On September 27, 2012, Nakoula Basseley Nakoula was arrested for making a movie which supposedly offended Muslims. That was not, naturally, the official charge. On paper, Nakoula was arrested for the parole violation of having used a computer and alias. Which he did, while making the video in question.

Yet no less esteemed a personage than Secretary of State Hillary Clinton made it perfectly clear that the real reason why Nakoula was dragged out of his home one night by sheriff deputies was that he had made a movie.

As the story went, Nakoula’s Youtube video was directly responsible for the sacking of the U.S. consulate in Benghazi, Libya—an attack which killed the U.S. ambassador, a member of the consulate staff, and two highly trained military contractors working for the CIA. As Charles Woods, the father of slain Navy Seal Tyrone Woods, told Fox News, “I gave Hillary a hug and shook her hand. And she said we are going to have the filmmaker arrested who was responsible for the death of my son.”

I could not help but think of the story of Nakoula as I read Arthur Milikh’s “’Hate Speech’ and the New Tyranny of the Mind” on the rising tide of the “Hate Speech” movement both globally and in the United States. Milikh’s report was an excellent contribution to documenting the increasingly worrisome threat to our liberties. When one considers Nakoula, the tyranny Milikh describes is less a speculative dystopian future than an increasingly actualized dystopian present.

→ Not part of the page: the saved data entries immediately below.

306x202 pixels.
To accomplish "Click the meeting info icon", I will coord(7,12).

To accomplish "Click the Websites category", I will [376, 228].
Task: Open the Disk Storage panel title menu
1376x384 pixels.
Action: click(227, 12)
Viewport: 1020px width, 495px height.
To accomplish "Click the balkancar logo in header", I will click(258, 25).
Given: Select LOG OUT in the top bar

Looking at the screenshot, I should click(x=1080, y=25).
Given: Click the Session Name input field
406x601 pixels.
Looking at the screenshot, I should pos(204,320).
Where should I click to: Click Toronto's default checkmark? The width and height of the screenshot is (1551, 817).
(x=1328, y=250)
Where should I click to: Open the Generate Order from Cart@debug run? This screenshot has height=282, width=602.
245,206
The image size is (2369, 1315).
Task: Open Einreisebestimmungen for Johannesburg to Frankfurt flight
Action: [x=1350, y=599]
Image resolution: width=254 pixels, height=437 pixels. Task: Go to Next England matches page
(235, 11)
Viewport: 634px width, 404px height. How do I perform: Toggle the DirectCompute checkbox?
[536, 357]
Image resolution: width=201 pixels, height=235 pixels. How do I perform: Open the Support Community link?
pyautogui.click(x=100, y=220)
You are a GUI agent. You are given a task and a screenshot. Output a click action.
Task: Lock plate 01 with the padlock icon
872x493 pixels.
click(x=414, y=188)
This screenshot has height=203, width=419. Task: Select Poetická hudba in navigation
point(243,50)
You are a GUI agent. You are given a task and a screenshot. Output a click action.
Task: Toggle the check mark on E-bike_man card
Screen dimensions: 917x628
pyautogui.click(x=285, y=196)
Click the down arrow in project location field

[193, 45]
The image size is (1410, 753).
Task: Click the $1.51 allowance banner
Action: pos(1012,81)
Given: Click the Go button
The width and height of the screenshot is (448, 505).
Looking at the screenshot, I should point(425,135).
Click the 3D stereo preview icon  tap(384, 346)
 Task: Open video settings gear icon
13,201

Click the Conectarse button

Nakoula’s story demonstrates an element of the growing threat to free speech rights which is largely not covered by Milikh but which I would call the “securitization of hate speech.” That is, that the suppression of speech, and the categorization of certain types of speech as impermissible, is increasingly justified on the grounds of security.

Milikh accurately notes that American free speech rights were never understood to include incitement to immediate criminal violence. He also correctly identifies the long-accepted standard that in order to be illegal such incitement must be intentional, imminent, and specifically targeted.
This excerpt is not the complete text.